# My cucumbers are dying. Why?



## OldFashionedMama

We had a few hot days, and the leaves started to turn yellow and curl up. Now entire plants are dying off. It can't just be the heat. I don't see any signs of fungus or pests. We just harvested our first batch for pickling, and I was expecting several more batches, but now I don't know if I'll get them. The plant is still trying to produce runners and there are still flowers, but most of the plants look nearly dead. Any clues?


----------



## UncleJoe

I just noticed that tonight on mine also. Still have lots of flowers but the leaves have turned yellow and no cukes.


----------



## Canadian

Is your soil more wet/muddy than normal? Too much water (rain) can cause yellowing.

Also if your city water has flouride or other chemicals in it (mine does) it can burn the leaves of the plant. For treated water do not spray water on the plant. Just at the base of the plant.

Otherwise I don't know what's up with your cukes.


----------



## OldFashionedMama

This is more than yellowing, this is turn yellow, then curl up and completely die.  We'll do another batch tonight with what cukes remain, then I think we're done for this year.


----------



## doc66

Same thing happned to mine this year!


----------



## Jason

As far as I know cukes are doing fine around here. We only have a couple planted but I haven't heard of other folks complaining.


----------



## kyfarmer

Mine have been dead for over 2 weeks, no saving them.


----------



## UncleJoe

I cut the dead leaves off last week but left the vines intact. I was out picking tomatoes this morning and noticed new, bright green shoots starting to pop out of the vines.  I'll leave mine in a little longer and see what happens.


----------



## CVORNurse

UncleJoe said:


> I cut the dead leaves off last week but left the vines intact. I was out picking tomatoes this morning and noticed new, bright green shoots starting to pop out of the vines.  I'll leave mine in a little longer and see what happens.

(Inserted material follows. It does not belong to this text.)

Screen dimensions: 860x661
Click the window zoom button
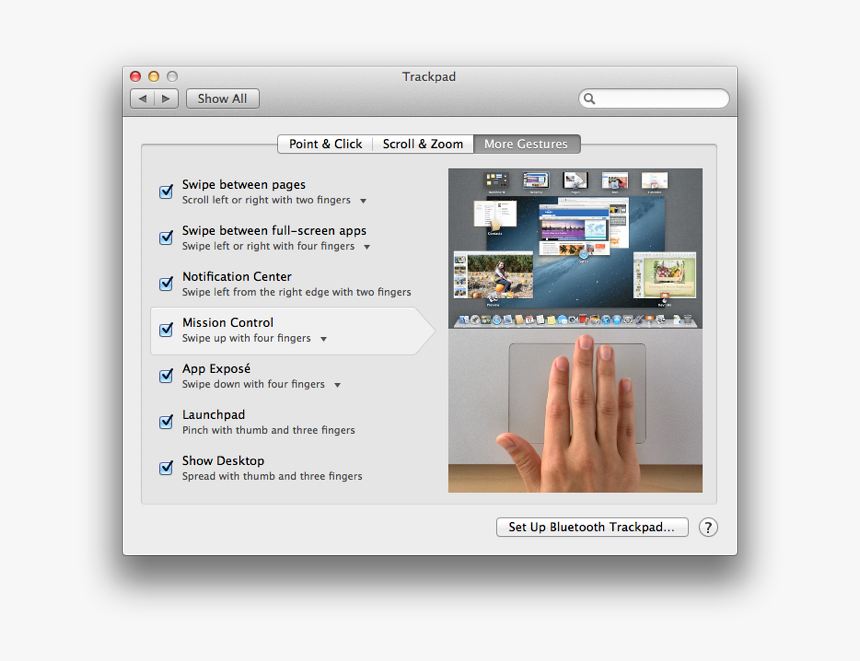click(172, 76)
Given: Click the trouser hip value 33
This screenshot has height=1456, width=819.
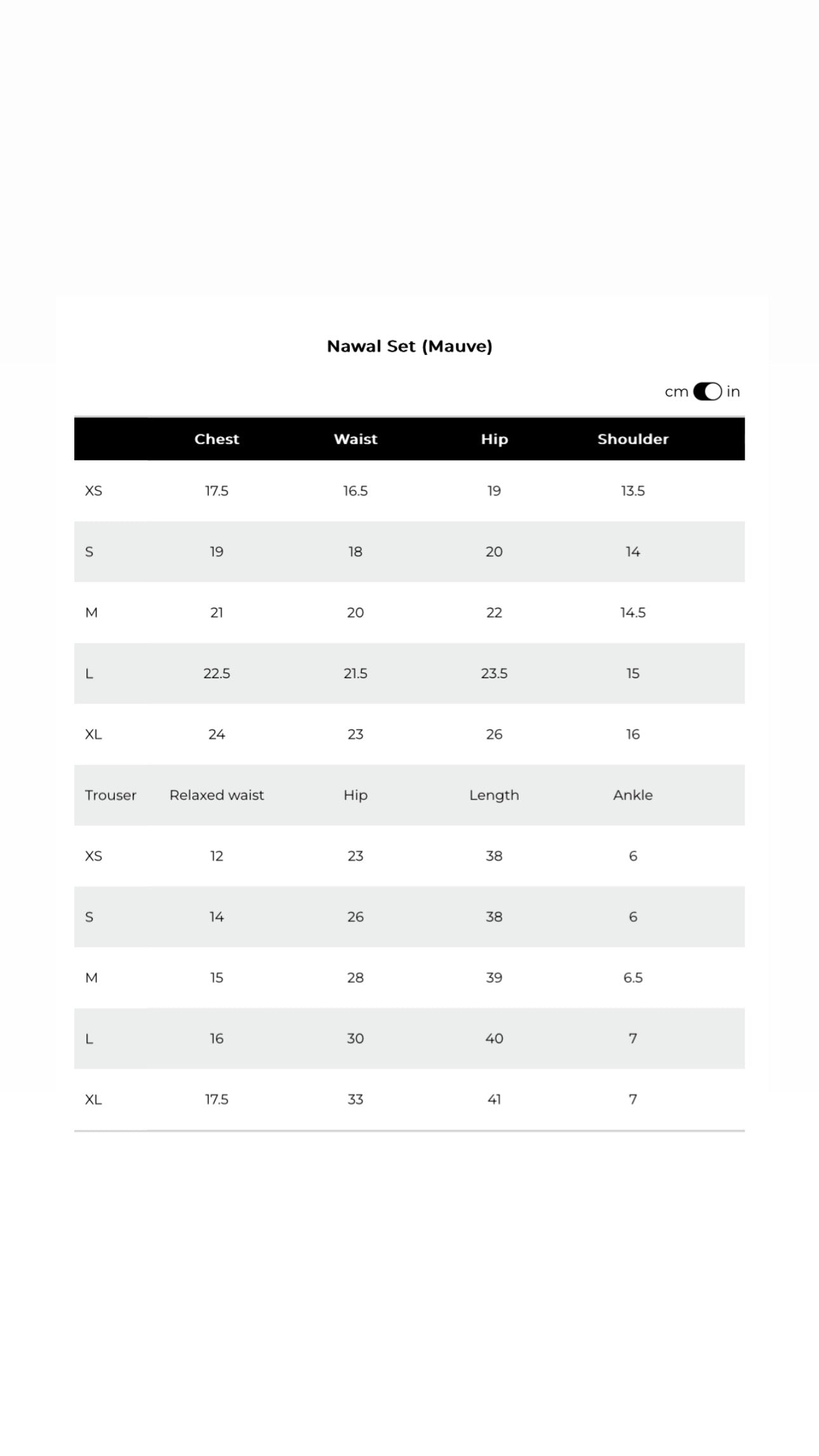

Hmm, maybe I should try that. Mine are doing the same as everyone else describes. I have tried to keep them watered during the hot dry spells, haven't seen but a few stinkbugs on them. Have no idea what is wrong.
I know we kept harvesting a few cukes all the way up till frost last year, but have the plants in a different place this year.

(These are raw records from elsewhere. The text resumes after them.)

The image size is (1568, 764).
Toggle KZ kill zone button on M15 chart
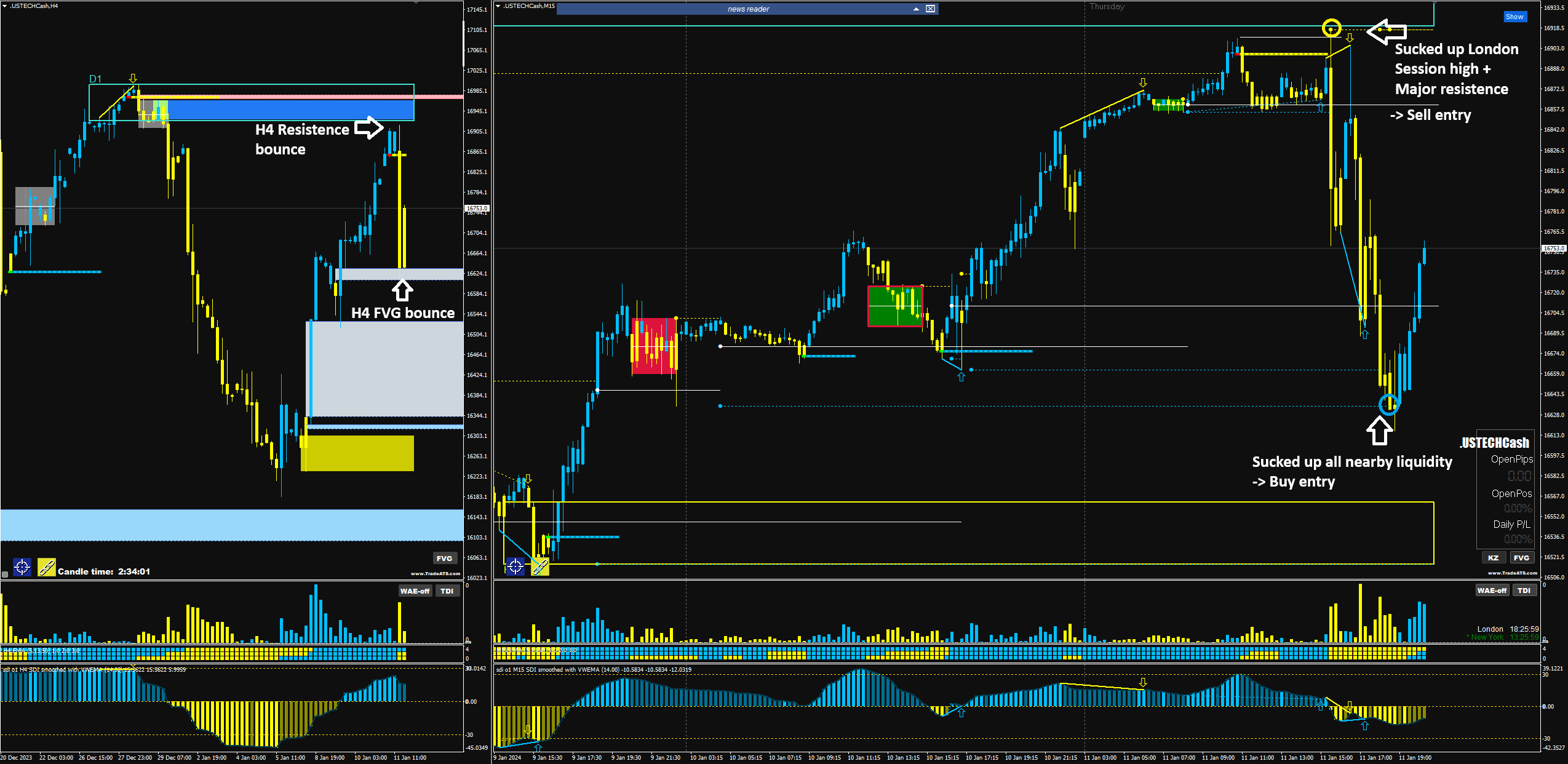[1493, 557]
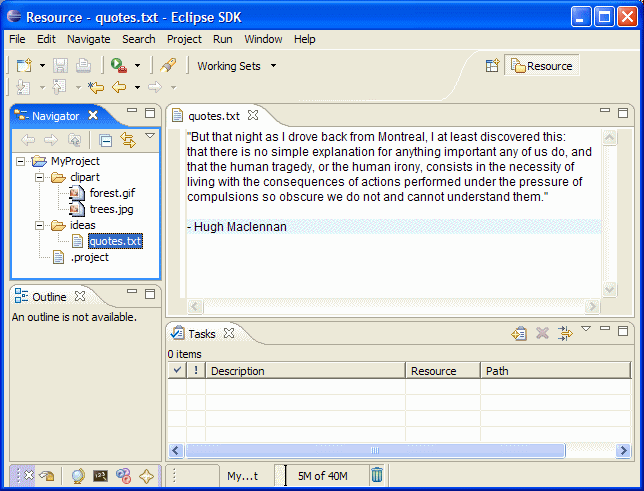Screen dimensions: 644x491
Task: Click the Priority exclamation column header
Action: click(x=195, y=371)
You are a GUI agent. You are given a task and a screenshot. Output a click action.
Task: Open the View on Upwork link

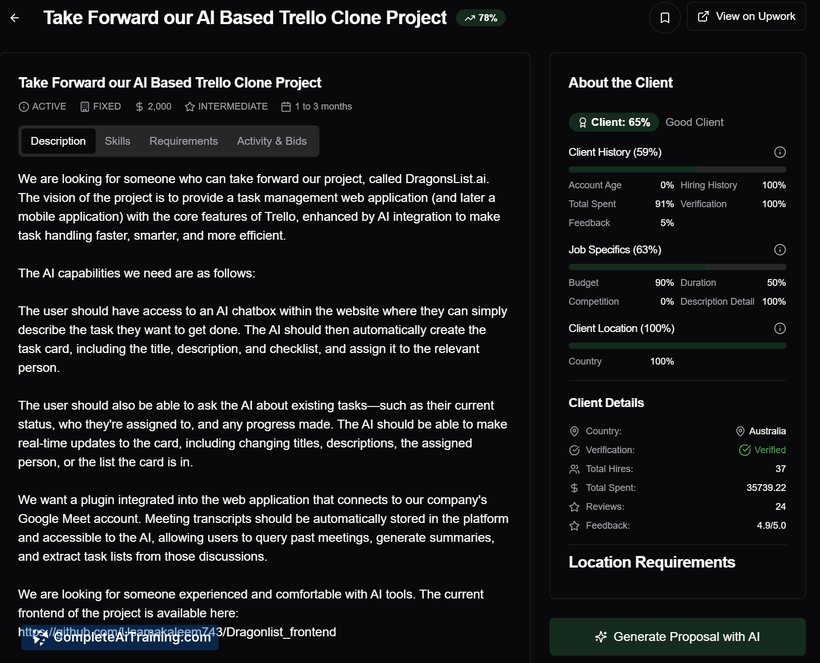pos(745,17)
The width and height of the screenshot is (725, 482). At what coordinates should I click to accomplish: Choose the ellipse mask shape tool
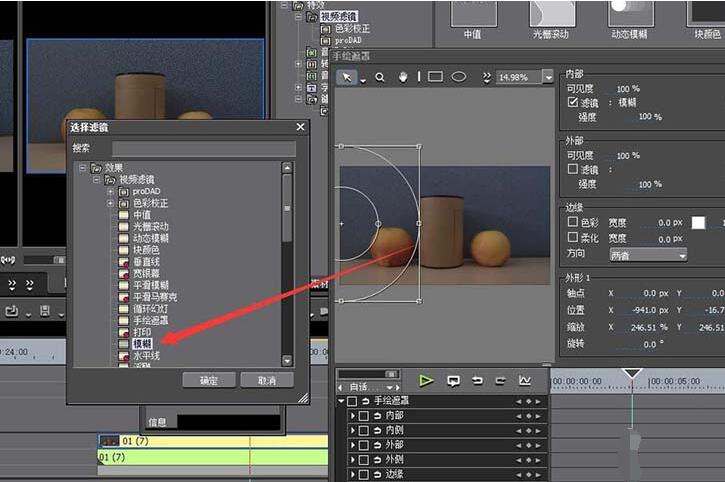(x=459, y=77)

Also learned another lesson that didn't hit me at the time.... There are pickling cukes and slicing cukes. Think next year we are going for the pickling cukes, as that is what I have done with the vast majority of mine.

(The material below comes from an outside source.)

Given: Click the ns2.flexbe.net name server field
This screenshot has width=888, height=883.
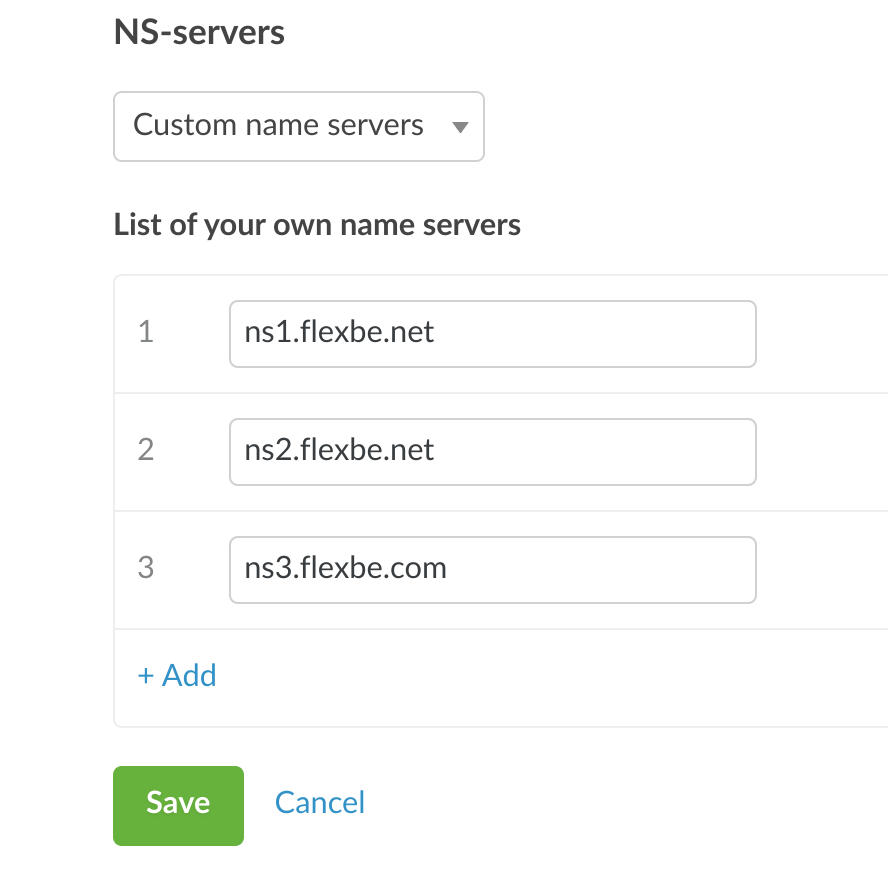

Mama, you might try putting up an ad on craigslist or the equivalent in your area. DH did, and found someone with cukes they didn't want. All we had to do was pick them(of course, right after 3 days of rain, and this guy didn't trellis, they were all over the ground--but DH got his dills he had been wanting)


----------



## OldFashionedMama

CVORNurse said:


> Hmm, maybe I should try that. Mine are doing the same as everyone else describes. I have tried to keep them watered during the hot dry spells, haven't seen but a few stinkbugs on them. Have no idea what is wrong.
> I know we kept harvesting a few cukes all the way up till frost last year, but have the plants in a different place this year.
> 
> Also learned another lesson that didn't hit me at the time.... There are pickling cukes and slicing cukes. Think next year we are going for the pickling cukes, as that is what I have done with the vast majority of mine.
> 
> Mama, you might try putting up an ad on craigslist or the equivalent in your area. DH did, and found someone with cukes they didn't want. All we had to do was pick them(of course, right after 3 days of rain, and this guy didn't trellis, they were all over the ground--but DH got his dills he had been wanting)


Good idea. My dad told me some guy down his way is PAYING people to pick and de-stem elderberries because he's making wine and needs 5 GALLONS of elderberry juice to do it. I've also thought about bumming apples off of people who have trees but don't seem to be doing anything with the fruit. Heading off to Craigslist....


----------



## gardennani

cucumbers need plenty of miracle grow; I feed mine one teaspoon every fourth day in one gal. of water and they do great. Just watch out for the worms. everyone have a great day.


----------